Care Coordination
Establish HIPAA-compliant reporting systems with the vendor to track patient uptake, retention, and satisfaction.
Process
In coordination with FIM vendors, identify and address challenges in program uptake, retention, and satisfaction.
Technology
Develop EHR flags when indicators on patient uptake, retention, and satisfaction are low.
Establish systems for clinical care teams to securely message patients to resolve challenges.
Personnel
Instruct clinical care team to monitor flags in EHR and initiate and respond to patient messages to address challenges.
Schedule follow-up appointments three to six months after referral to monitor progress.
Monitoring
Reassess food security status and clinical indicators at follow-up appointments to determine continued program eligibility.
Process
Establish automated appointment reminders for follow-up visits every three to six months to track changes in clinical and social health metrics.

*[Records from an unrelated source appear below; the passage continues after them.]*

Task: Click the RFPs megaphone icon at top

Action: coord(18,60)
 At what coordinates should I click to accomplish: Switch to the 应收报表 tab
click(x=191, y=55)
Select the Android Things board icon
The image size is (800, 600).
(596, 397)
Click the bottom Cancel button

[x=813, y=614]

Deliver follow-up assessment forms, including food insecurity reassessment, through an online patient portal before the visit or at check-in, or through paper forms at appointment check-in or in rooming.
Recognize and respond to EHR BPAs that necessitate a new or re-referral to another clinical team, in-house program, or external vendor.
Technology
Build reassessment forms to track targeted clinical and social outcomes related to FIM program participation.
Integrate BPAs within follow-up visit forms to indicate continued FIM program eligibility.
Personnel
At patient check-in, clinical support staff confirm that food insecurity re-screening has been completed. If not complete, collect in clinic during rooming and input result into the EHR.
Train providers to identify changes in patient health outcomes at follow-up visits, including the need to adjust medications.